In practice, badly designed prompts and instructions across an MCP + A2A stack can produce massive latency, hallucination and instability. Each agent may be locally “well‑prompted”, but when you layer them, flows can become brittle: tools are mis‑prioritized, context windows are wasted and user‑level expectations are broken. A2A can coordinate tasks, MCP can expose tools, but neither forces you to keep prompts coherent.

This is why teams that have actually shipped LLM products at scale tend to treat prompt engineering as a first‑class engineering concern, not a last‑minute tweak. Business stakeholders often see prompts as a magical way to fix everything; engineers sometimes dismiss prompts as a secondary detail compared to code. Reality sits in the middle: prompts won’t make a bad system good, but sloppy prompts can absolutely tank an otherwise solid architecture.

Security, identity and governance across MCP and A2A

Once you start letting agents act on behalf of humans across MCP and A2A boundaries, identity and authorization quickly become central problems. A single request might traverse several layers of delegation: a user talks to an orchestrator agent, which calls a tool over MCP, which internally invokes other MCP servers or A2A agents that require separate credentials.

Concrete scenarios pop up everywhere: a SaaS app exposes an MCP server that needs OAuth tokens; an internal HR agent behind A2A consumes corporate LDAP identities; a third‑party analytics tool uses its own SSO. The user expects “log in once and get things done”, but behind the scenes multiple identity systems must be federated.

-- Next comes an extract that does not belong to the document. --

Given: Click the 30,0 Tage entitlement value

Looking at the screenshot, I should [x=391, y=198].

Google’s A2A docs explicitly call out multi‑identity federation as a core challenge. A user U might be interacting with Agent A that requires system A’s identity (say, enterprise LDAP), while Agent A internally needs to delegate to Agent B that requires system B’s identity (say, an external SaaS provider). Protocols have to support carrying and scoping these identities without forcing users to re‑authenticate manually for every hop.

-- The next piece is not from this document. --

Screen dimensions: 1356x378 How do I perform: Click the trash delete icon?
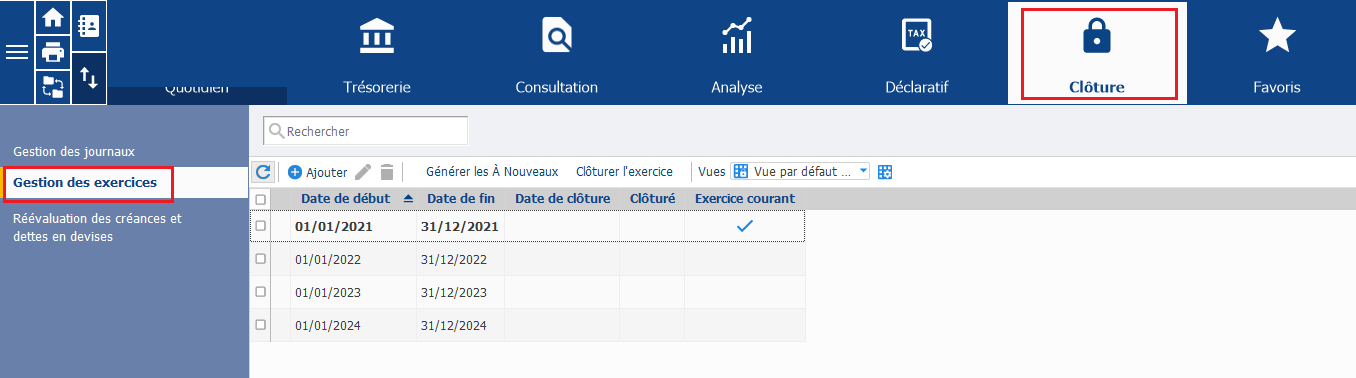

Identity providers and OAuth/OIDC platforms are quickly adapting to this new reality. Infrastructure like Logto, Auth0 or in‑house identity providers can already issue tokens that agents carry through MCP and A2A calls. The open question is not whether this is possible – it clearly is – but how we standardize patterns so that a tool built today doesn’t become a security or governance liability tomorrow.

On top of auth, observability and policy enforcement will likely move into shared “agent gateways”. Those gateways can terminate MCP and A2A traffic, centralize logging, enforce rate limits, attach user and agent identities and even filter which tools or agents are accessible in which contexts. This starts looking a lot like API gateways – just tuned for AI traffic instead of vanilla HTTP.

Stepping back, MCP and A2A are quietly reshaping how we think about software integration and coding tools. For developers, a coding assistant plugged into MCP and ACP (the Agent Client Protocol for IDEs) can discover tools, call language servers, integrate with version control and talk to other coders’ agents – all via standard protocols. For enterprises, multi‑agent systems can interoperate across teams and vendors without rewiring everything for each new use case.

The long‑term shift is from “hard‑wired apps” to “agent ecosystems”. Just as USB and HTTP made it possible to connect arbitrary devices and services, MCP and A2A aim to make tools and agents pluggable. The winners will be the teams that treat these protocols not as shiny logos, but as foundational infrastructure for how their systems talk, collaborate and evolve over time.